何も求める必要はない……時折、男が運んでくる何かを口にし、ただ、眠り続けるだけでいい。
ただ、世界の一つとして在れば、それでいい。全てが満たされた、そこは楽園——
…… ! ……
耳にそよぐ風が、女の眠りを揺さぶる。
……? ……
風に誘われて、少しだけ外界を覗いてみる。微睡みながらも女は、その瞬間、大木の中にあって、どこか異質な部位を感じてしまう。
……な……に……これ……
感覚はどんどん広がっていく。忘れかけていた自我が、手の、足の身体の形を次第に取り戻していくようだ。
……わ……たし……
手足の自由は効かない。四肢は大木の幹に絡み取られている。それを不思議そうに見つめながら、次第に女は、それまで一つだと感じていた大木と、自分は異なる存在なのだと、感じてくる。
…… ‼︎ ……
また、何かの声が聞こえてくる。
…………わたしを……呼ぶのは誰? ……
………そ……ふぃ……うーん、何……それ……
……風さんが、からかっているのね……
…………ダメよ、この木の実は……たとえ風さんでも………
一陣の風が、吹き付ける。巻き上がる草と花弁に混じって、何かの音が僅かに聞こえてくる。苦しげに呻き、嘆くかのような音——
…… ‼︎ ……
……だからぁ……なんで、そんなに呼ぶの……わたしはぁ……
音は次第に、意味のある旋律となっていく。繰り返される不安定で解決されない減五短七の和音の響きが、この安定と調和に満たされた楽園に埋もれていた、不安の影をもたらす。
……わたしは…………
半音階の上行を繰り返し、緊迫していく音楽。
……私は……
張り詰めた弦が切れんばかりの、弦楽器の打ち鳴らすピッチィカートが弾ける。
……そう…………私は、イゾルデ……
女が、自身をそう認識したのと同時に、楽園は様相を一変させた。一瞬にして、あたりは薄暗い木造船の船室——歌劇場の大舞台に造形された、大掛かりなセットだ。
……ソフィ…………イゾルデお嬢様……
自分を呼ぶ声がはっきりと聞こえ、女は寝椅子に横たえた身体をゆっくりと起こす。いつの間にか、四肢の自由は戻り、刺繍が施された青のドレスを着ている。

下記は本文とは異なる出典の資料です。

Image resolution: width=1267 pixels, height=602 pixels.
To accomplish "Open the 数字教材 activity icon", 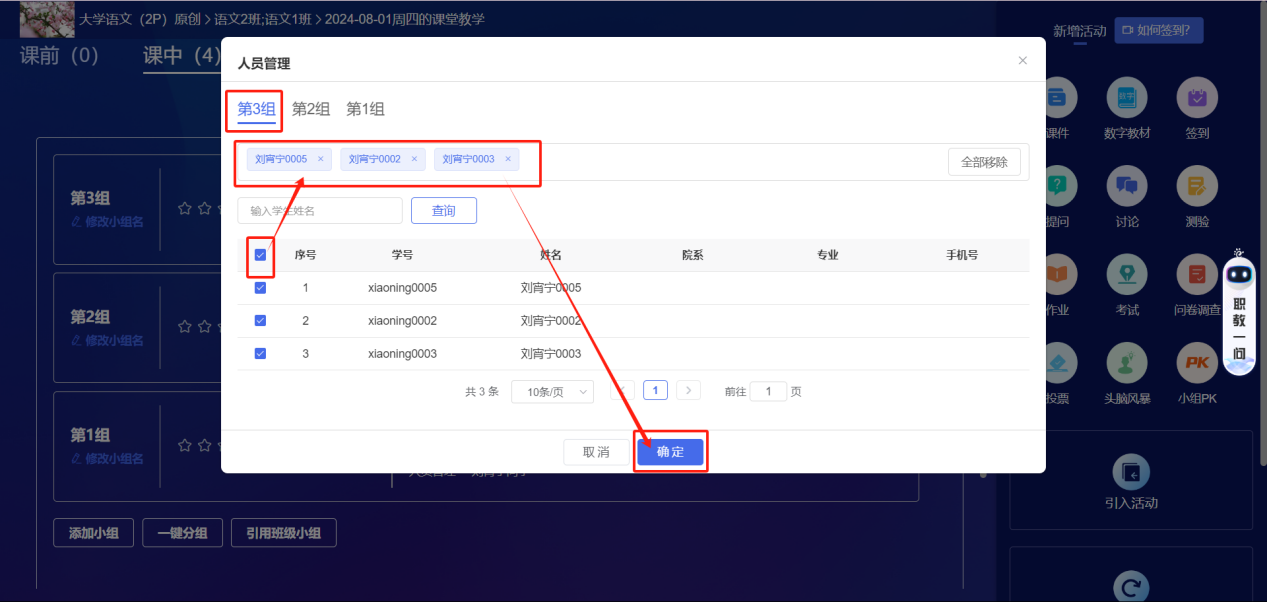I will point(1127,98).
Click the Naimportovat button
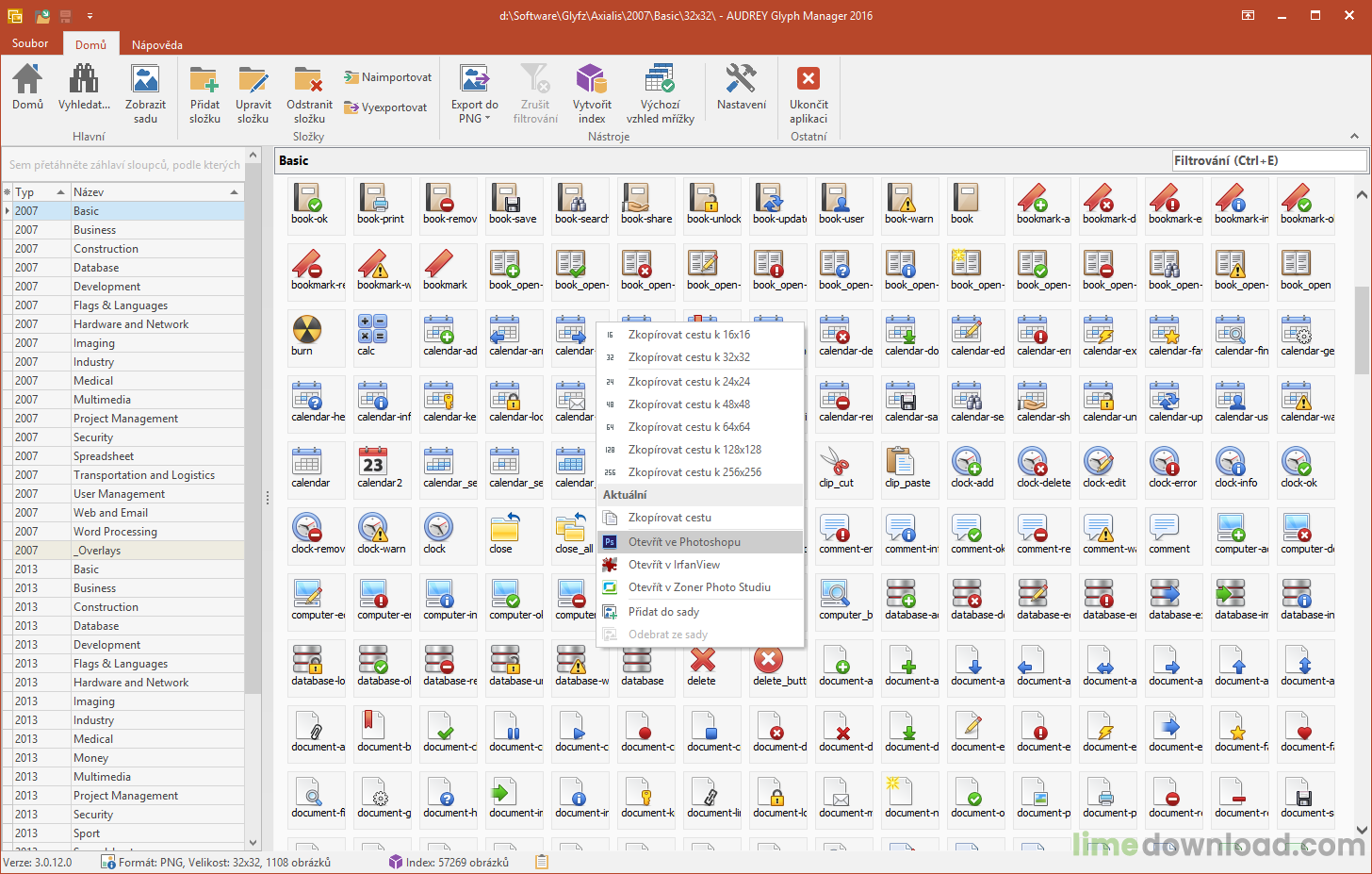The height and width of the screenshot is (874, 1372). (388, 77)
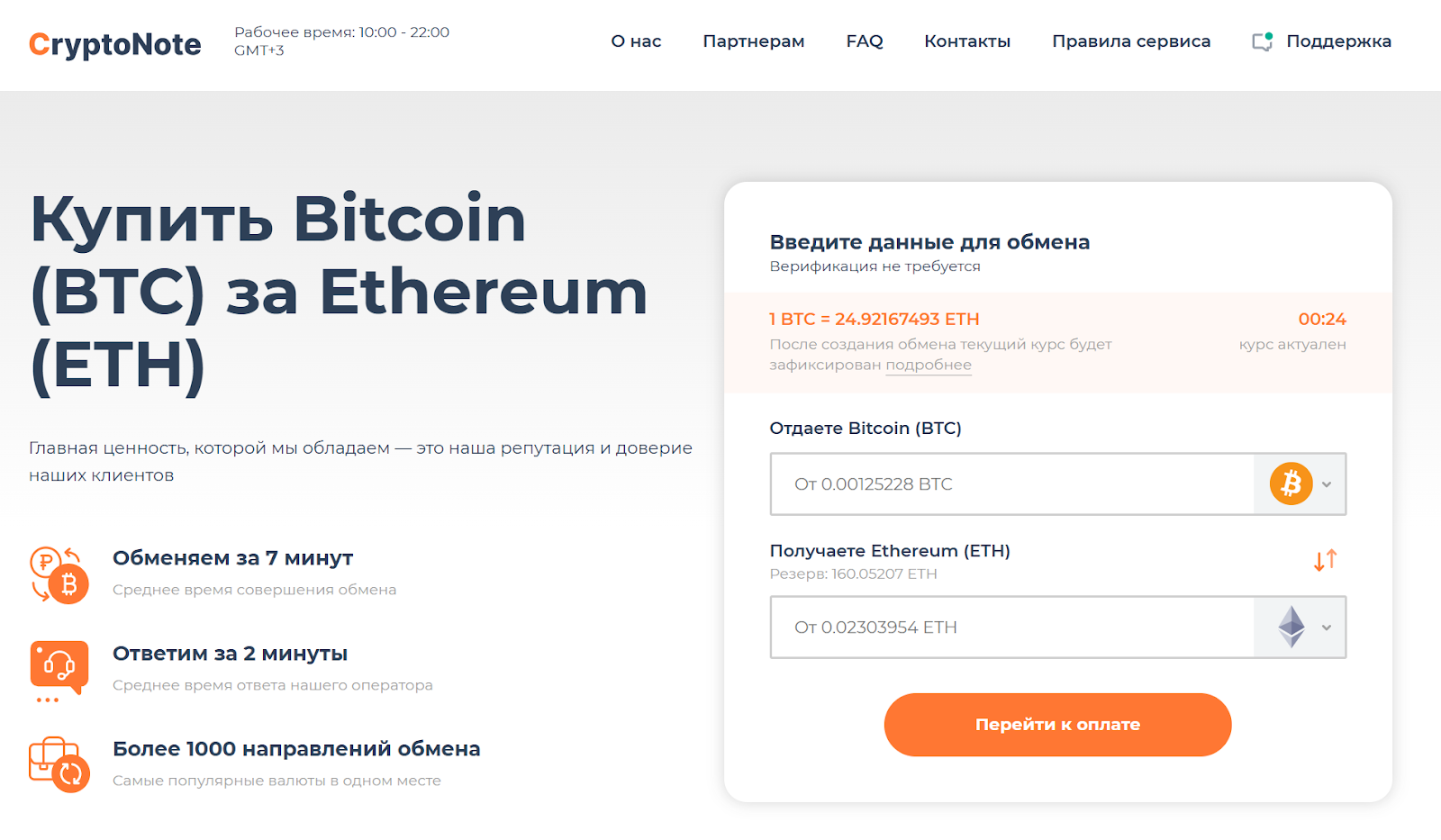The width and height of the screenshot is (1441, 840).
Task: Open the 'О нас' menu item
Action: pos(636,41)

女はハッとなって、暗い客席を見渡す。そこに居るのが誰なのか……誰一人、わからないまま、音楽と共に物語は進んでゆく。
……私はイゾルデ……私を呼ぶのは、あなた? ……
女の口は、自ずと言葉を紡ぎ、歌となって流れ出す。女は今、まさにイゾルデだった。
……あなたは…………ブランゲーネ……
スポットライトが移った先に、少女が一人。
美しい銀髪の前髪やサイドを特徴的に切り揃えた、均整の取れた美しい少女だ。イゾルデより控えめなグレーのドレスを靡かせ、駆け寄ってイゾルデの手をとる。

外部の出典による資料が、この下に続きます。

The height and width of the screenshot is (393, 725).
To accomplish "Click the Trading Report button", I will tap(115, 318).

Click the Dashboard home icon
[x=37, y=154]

……ええ、私はブランゲーネ……あなた様の忠実な侍女……ブランゲーネ……
スポットライトは、船の甲板へとあたる。黒いローブを羽織り、腰に剣を下げた騎士が、風を孕む帆を見上げている。
……あのお方は……
…………どなたの事でしょう? ……
……あの……勇者ですよ……
イゾルデは、その大柄な騎士から目が離せない。
…………私の眼差しから……目を背け続けるあのお方…………ブランゲーネ……貴女には、どう思えて?
……トリスタン様のことをおっしゃていますか? ……
…………トリスタン……? ……え、ええ……トリス? ……タン? ……
……あの人は……そうできる時ですら、私に近づくことをためらう……
……ここ最近……わかってる……音楽に乗らない呟きが、女の口からふと、溢れていた。
……君主のため手に入れた花嫁は、まるで屍のよう……そうよ……
……だって、いつもそうやって、黙って自分の仕事だけ……呟きが、また一つ。
……貴女には暗すぎるかしら? こんな話は? ……
……お嬢様? ……
……私には、何も言わないけど……わかってる……
ふと見上げた客席に、淡いピンクのワンピースの女性が浮かび上がる。隣には、大柄な男性が座っているようだ。二人とも影が濃く、それ以上は見えない。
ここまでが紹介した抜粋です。